[Selected passage]
Patrons sometimes visit the Spirit Lake Public Library looking for assistance in dealing with life’s challenges.
Citizens of this community in northwest Iowa may need help finding a new job or acquiring more information about a recently diagnosed health condition. Whatever the request, library director Cindy Davis is ready to help.
“People with real, basic life needs come in wanting to know where to turn. For me, helping with medical issues or a job search is a hands-on thing. I feel like I’m making a difference,” says Davis, who earned a master’s degree from the University of Iowa’s School of Library and Information Science in December 2011.
Davis loves the one-on-one interaction with visitors to the library, and she isn’t a hard person to find among all the books. You’ll see her most days at the front desk.
One day, a recently unemployed man needed his librarian’s assistance to rejoin the workforce. Davis helped her patron, who was unfamiliar with computers, conduct an online employment search as well as scan local newspapers for available jobs. In the end, the man landed a new job and a new home.
“I felt like I made a huge difference for the man,” Davis recalls. “When I help other people, it is the best feeling. I’m actually making a difference in their life.”
Davis has a special affection for helping people of all ages. She takes great pride in having established a reading program at two assisted living centers and the nursing home in the Spirit Lake area.
“People living in those places so appreciate it. A lot of them don’t have access to read what they want,” says Davis, who visits each location twice a month.
Davis has worked at the Spirit Lake Public Library since December 2011. Prior to that, she taught elementary school in the Nashua-Plainfield School District for 22 years.
Davis’s master’s thesis reflected her passion for small libraries. Her research focused on the availability of graphic novels, a great teaching tool for reluctant readers, in rural areas.
“As a teacher and a parent, I’ve never had access to books like you have at the University of Iowa or in urban areas,” says Davis. “My thesis looked at resources, in this case 20 graphic novels, which are commonly available in urban areas but severely lacking at rural libraries.”
In 2015, she served as chair of the Iowa Small Library Association, an organization that communicates the concerns and views of small public libraries to the Iowa Library Association, the State Library, the Library Service Areas, community leaders, elected officials and the general public. Davis also serves on the Advisory Panel for the State Library of Iowa.

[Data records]
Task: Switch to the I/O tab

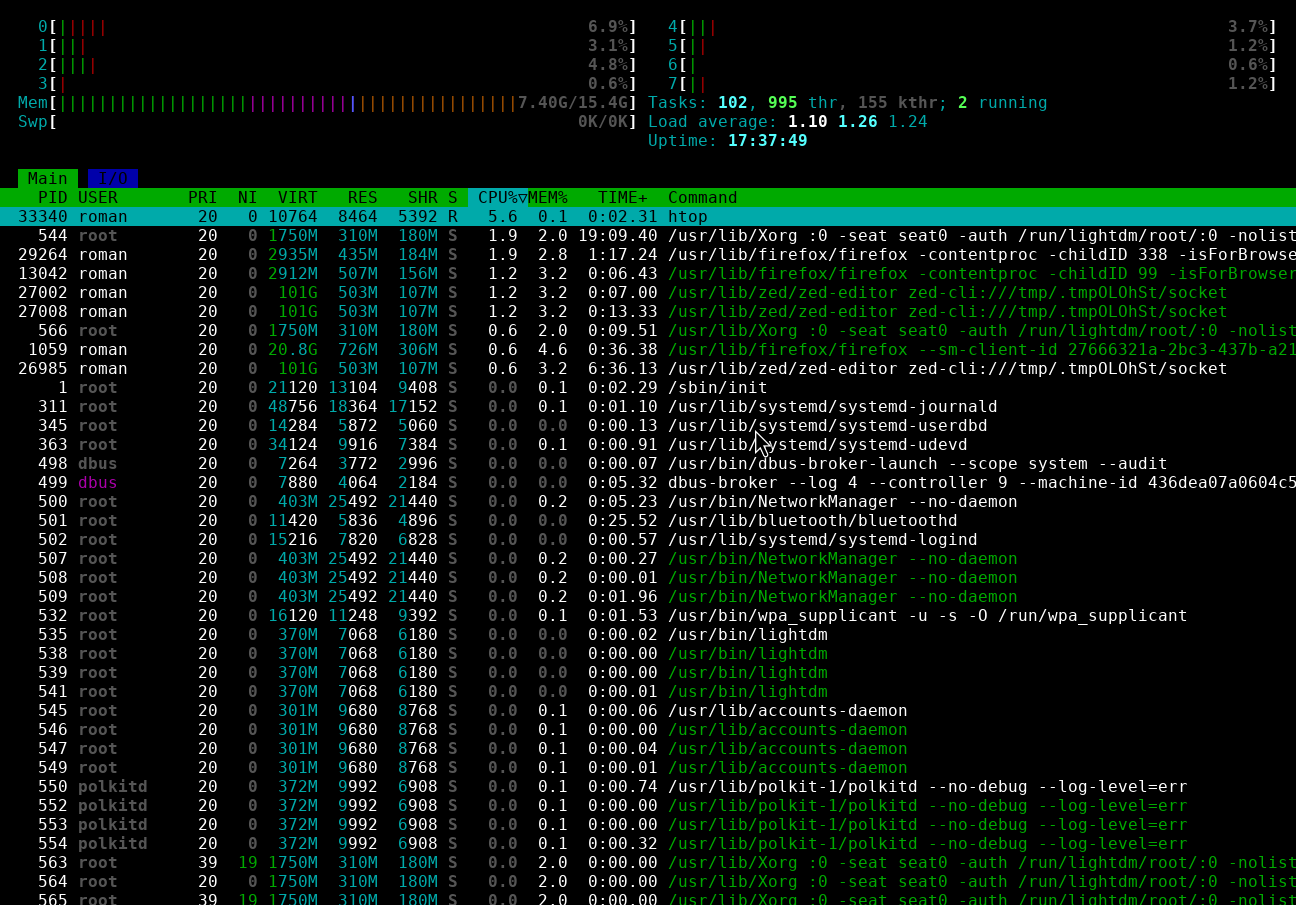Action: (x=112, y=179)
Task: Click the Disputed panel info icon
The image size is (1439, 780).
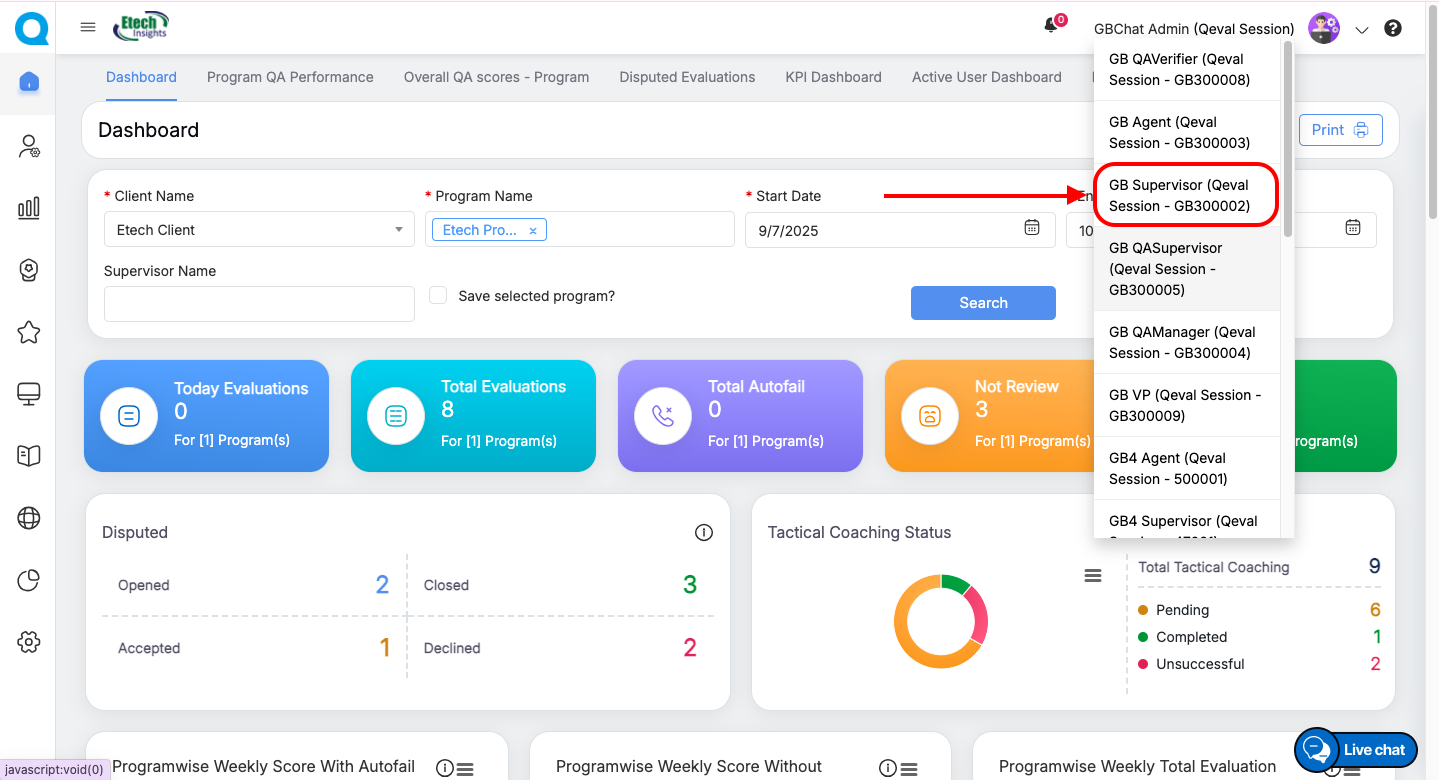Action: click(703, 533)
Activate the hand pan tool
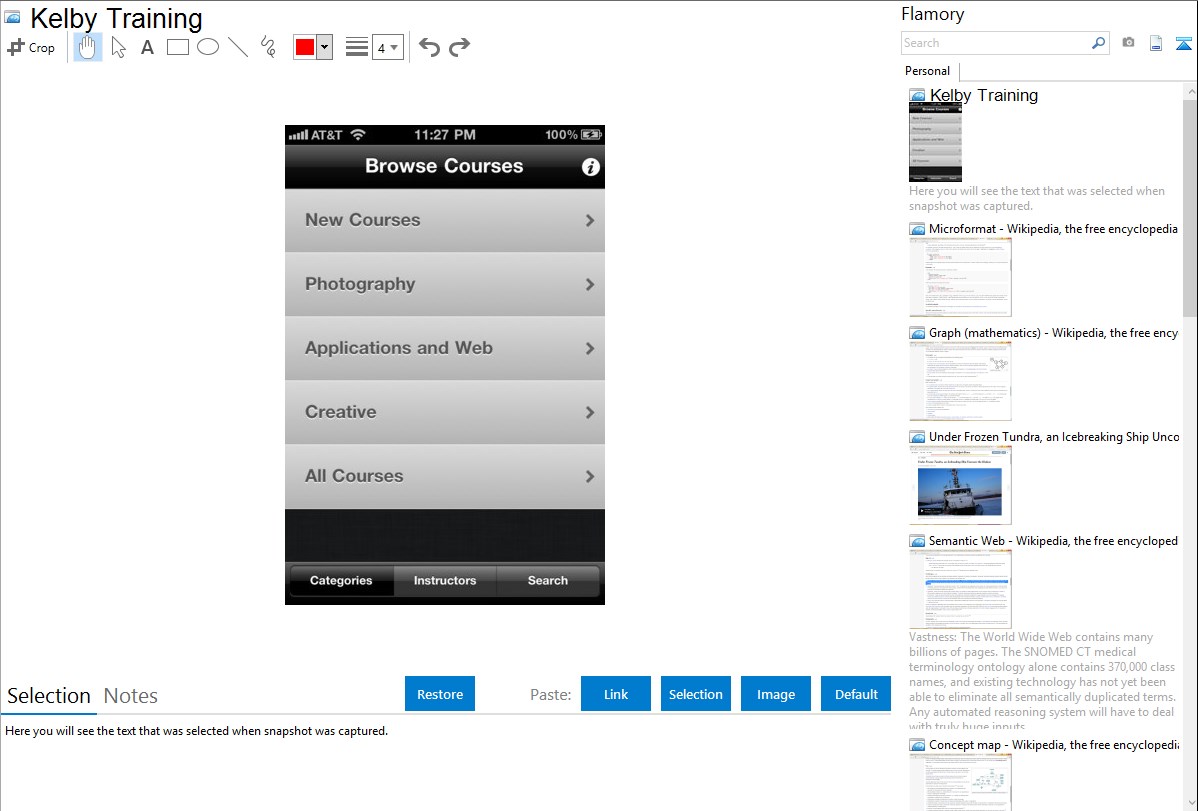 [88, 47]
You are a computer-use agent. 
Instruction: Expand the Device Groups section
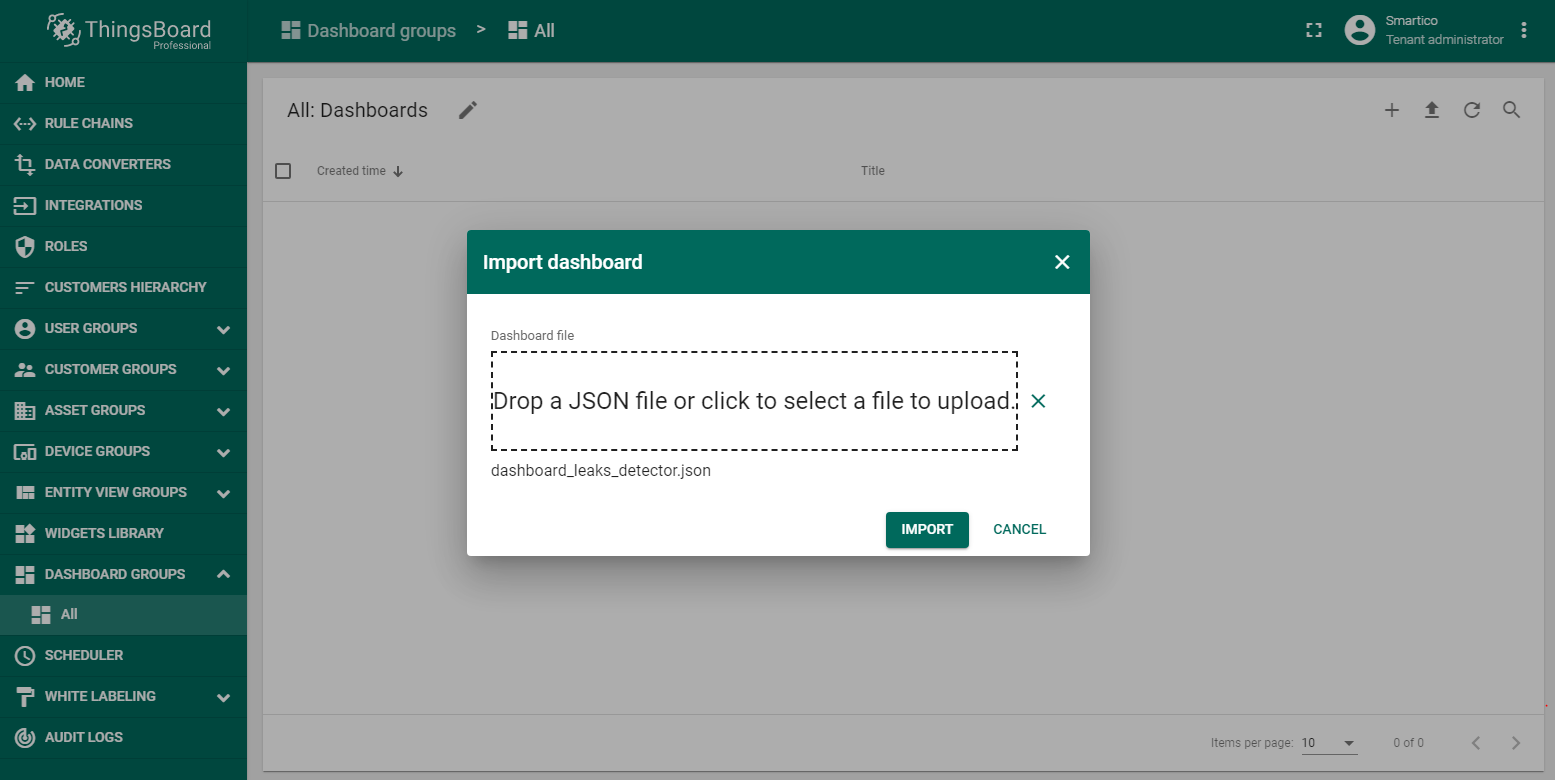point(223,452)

[Task item A]
Summarize the Cindy Davis profile in two sentences.
[Task item B]
Reproduce the Cindy Davis profile word for word from "Patrons sometimes visit" to "in December 2011.".

[Answer space A]
Cindy Davis, director of the Spirit Lake Public Library in northwest Iowa, helps patrons with needs such as job searches and health information, and she established a reading program at two assisted living centers and the nursing home in the Spirit Lake area. Before joining the library in December 2011, she taught elementary school for 22 years, and her master's thesis examined the availability of graphic novels in rural areas.

[Answer space B]
Patrons sometimes visit the Spirit Lake Public Library looking for assistance in dealing with life’s challenges.
Citizens of this community in northwest Iowa may need help finding a new job or acquiring more information about a recently diagnosed health condition. Whatever the request, library director Cindy Davis is ready to help.
“People with real, basic life needs come in wanting to know where to turn. For me, helping with medical issues or a job search is a hands-on thing. I feel like I’m making a difference,” says Davis, who earned a master’s degree from the University of Iowa’s School of Library and Information Science in December 2011.